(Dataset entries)
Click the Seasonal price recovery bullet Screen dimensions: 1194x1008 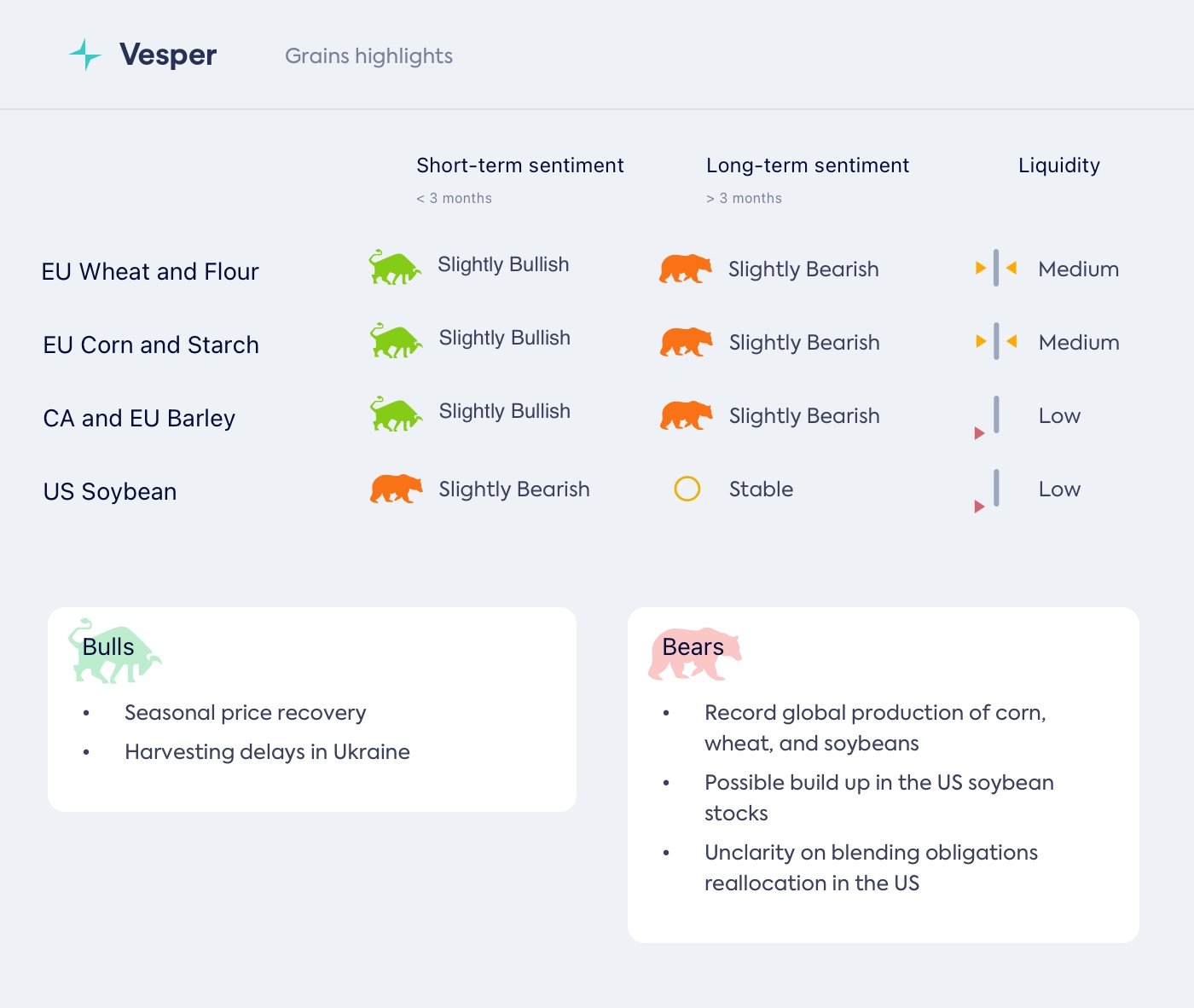245,713
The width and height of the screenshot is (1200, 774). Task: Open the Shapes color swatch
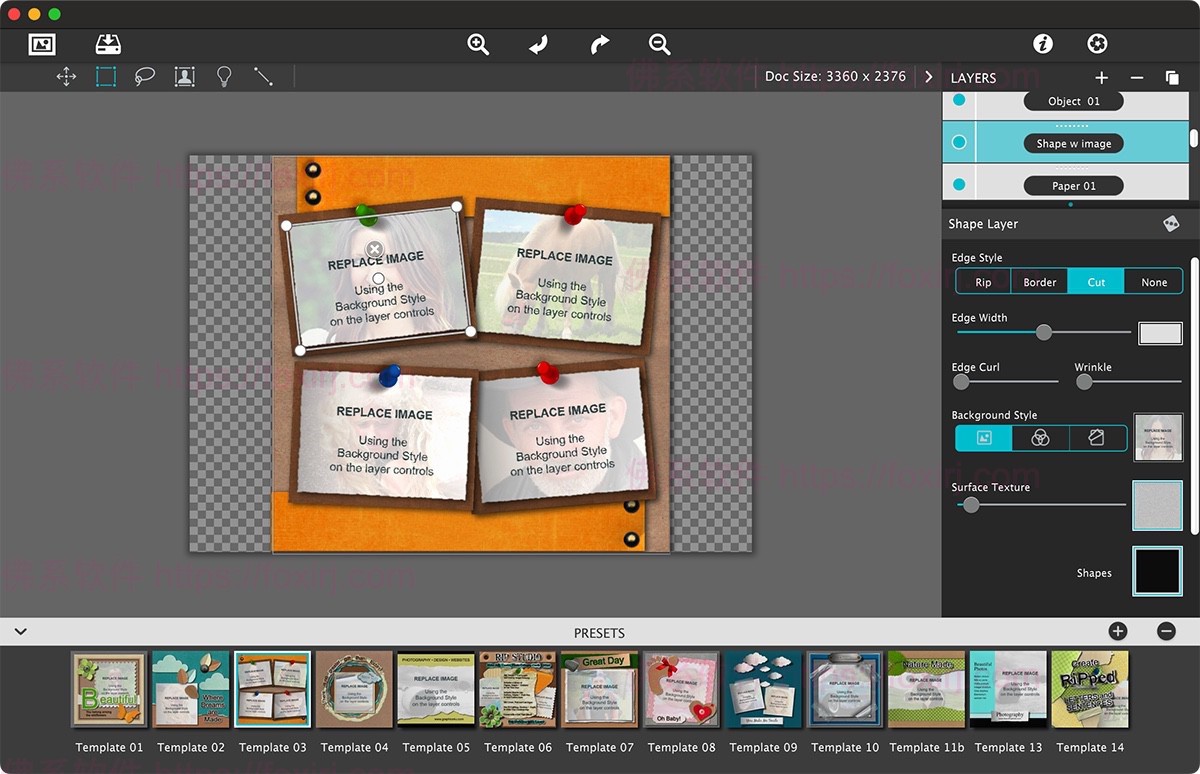[x=1158, y=571]
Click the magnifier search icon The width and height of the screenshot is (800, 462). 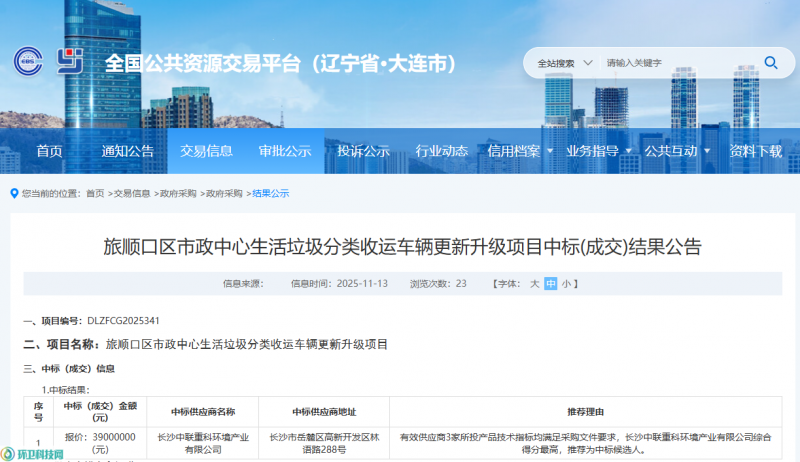point(771,62)
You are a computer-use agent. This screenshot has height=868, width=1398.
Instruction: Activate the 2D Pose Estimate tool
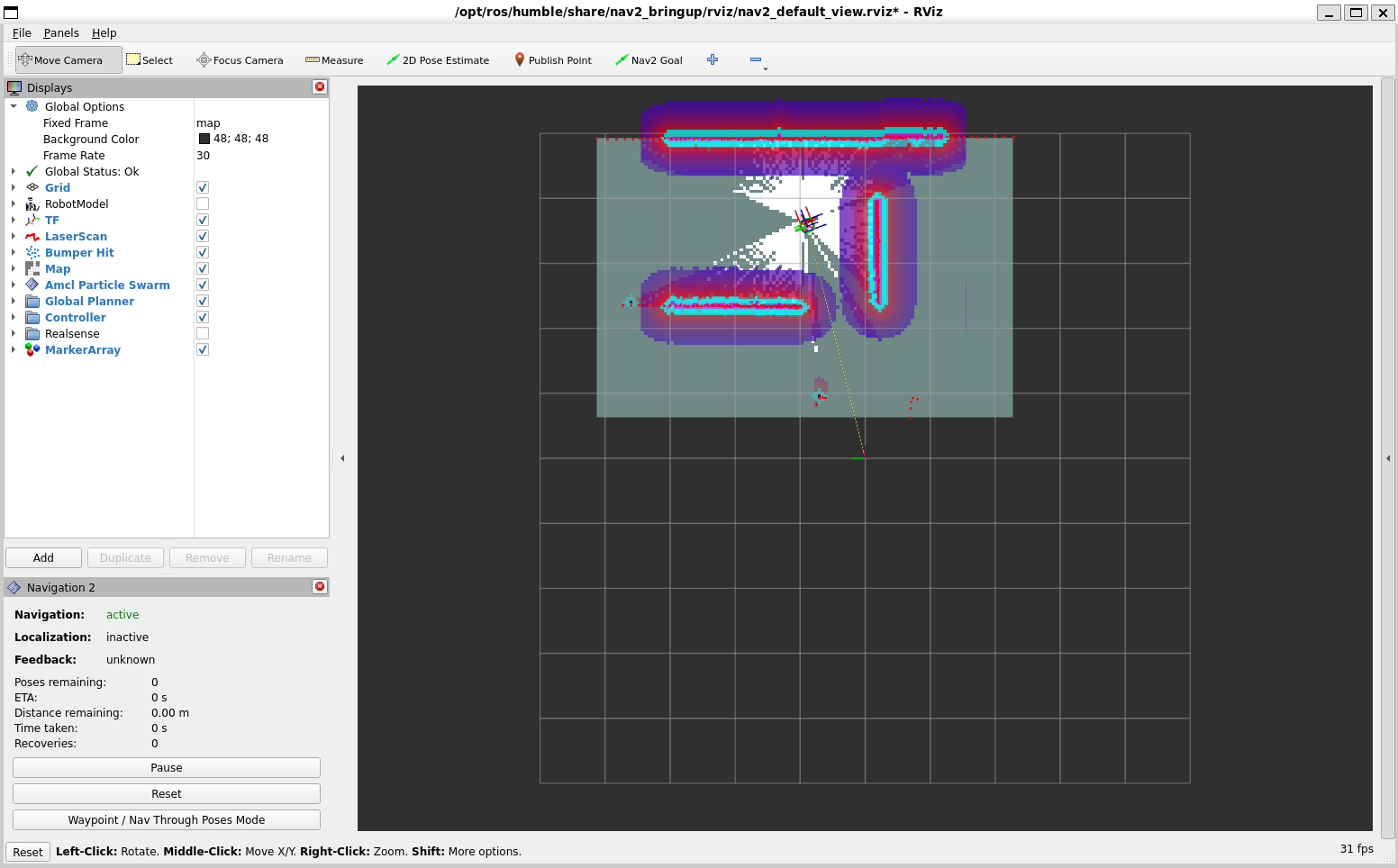(x=438, y=60)
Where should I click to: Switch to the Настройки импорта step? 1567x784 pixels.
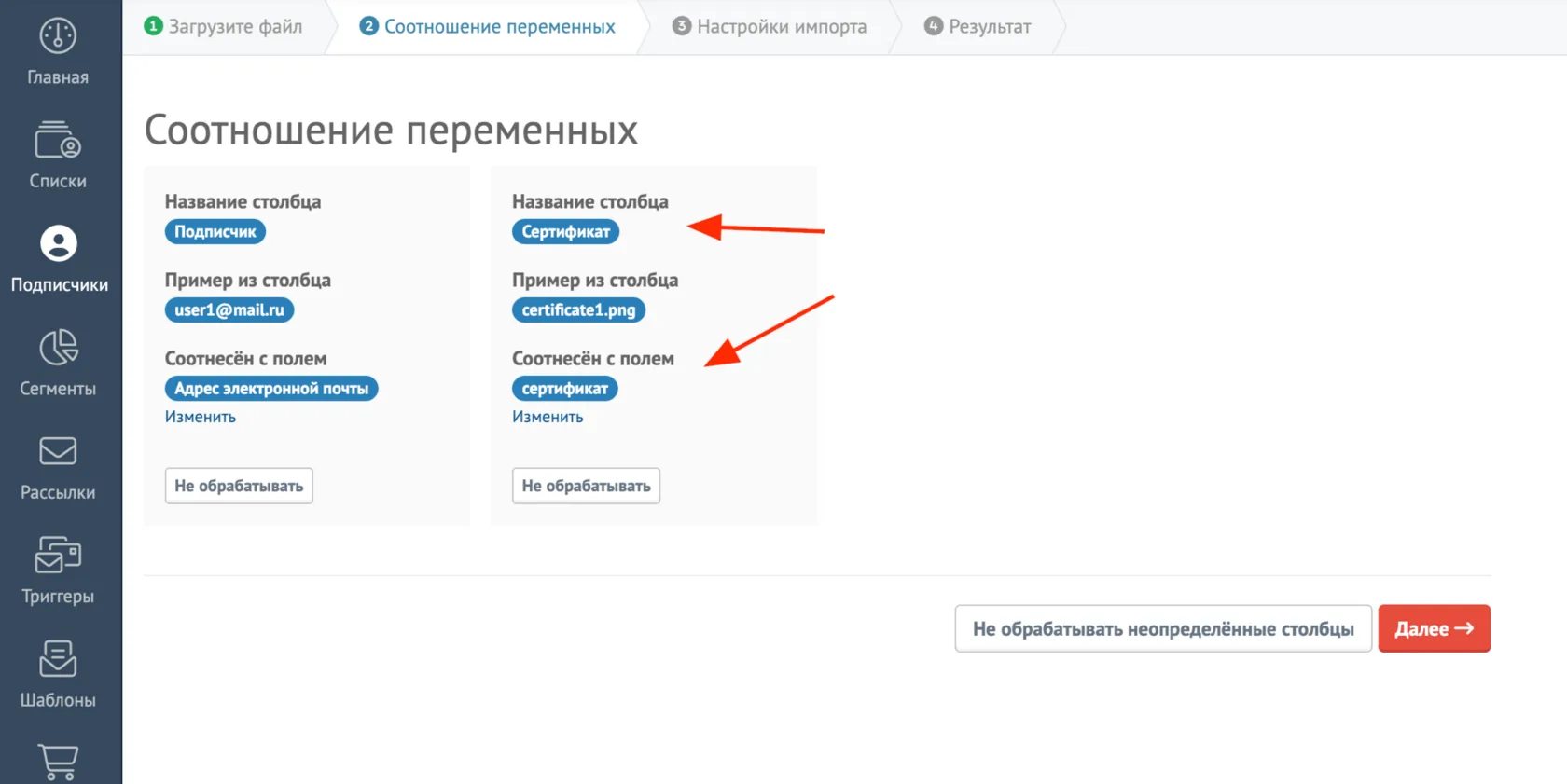pos(770,26)
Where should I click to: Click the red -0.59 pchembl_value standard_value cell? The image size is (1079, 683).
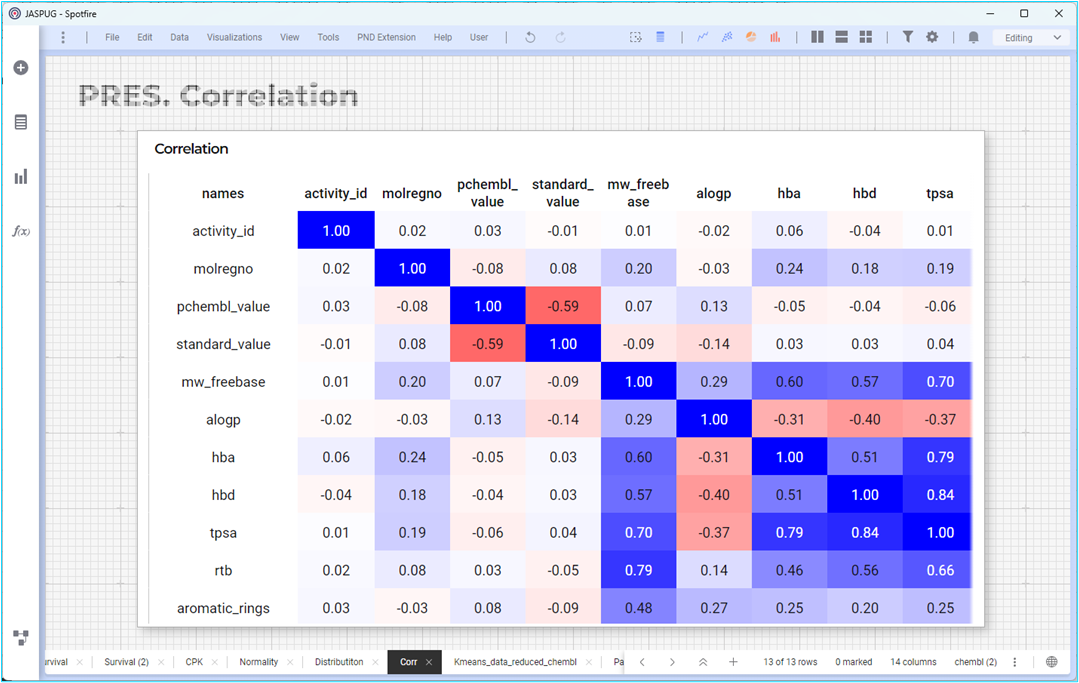(x=563, y=306)
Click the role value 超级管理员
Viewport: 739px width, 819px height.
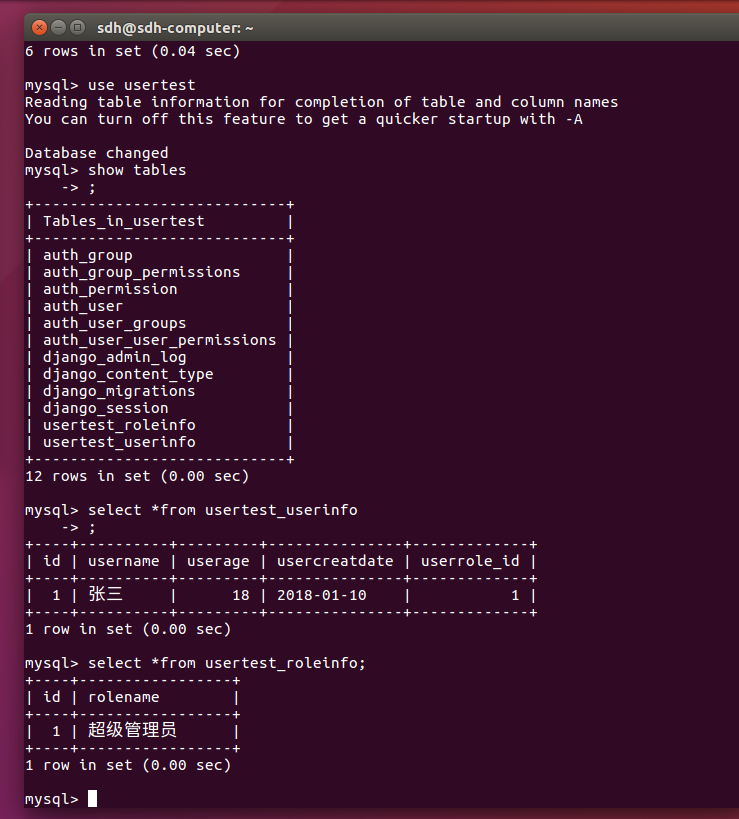pos(132,730)
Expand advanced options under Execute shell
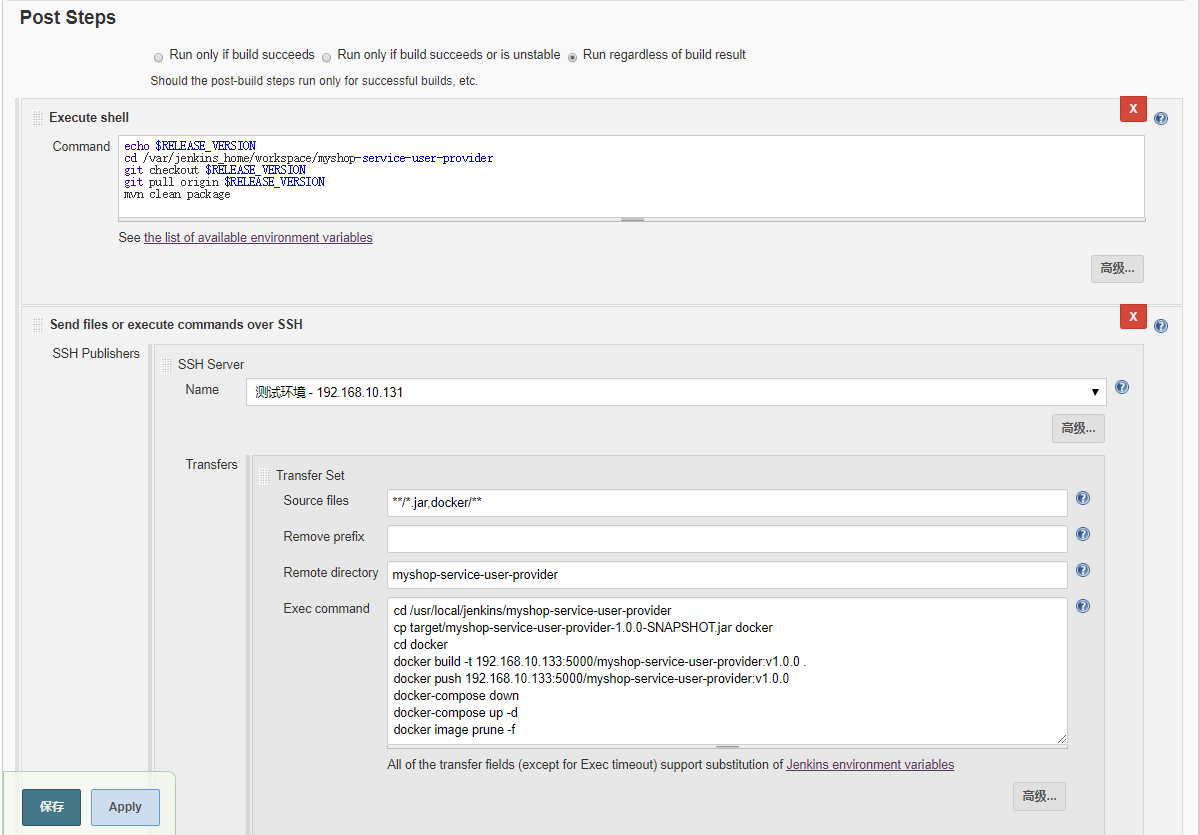 pyautogui.click(x=1117, y=268)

Requirement
The required result is an exact copy of the lines from the line containing "Where should I click to: Click" through the end of the entries, with every picture left out.

Expected answer
Where should I click to: Click the red -0.59 pchembl_value standard_value cell? The image size is (1079, 683).
(x=563, y=306)
Click the role value 超级管理员
Viewport: 739px width, 819px height.
pos(132,730)
Expand advanced options under Execute shell
 pyautogui.click(x=1117, y=268)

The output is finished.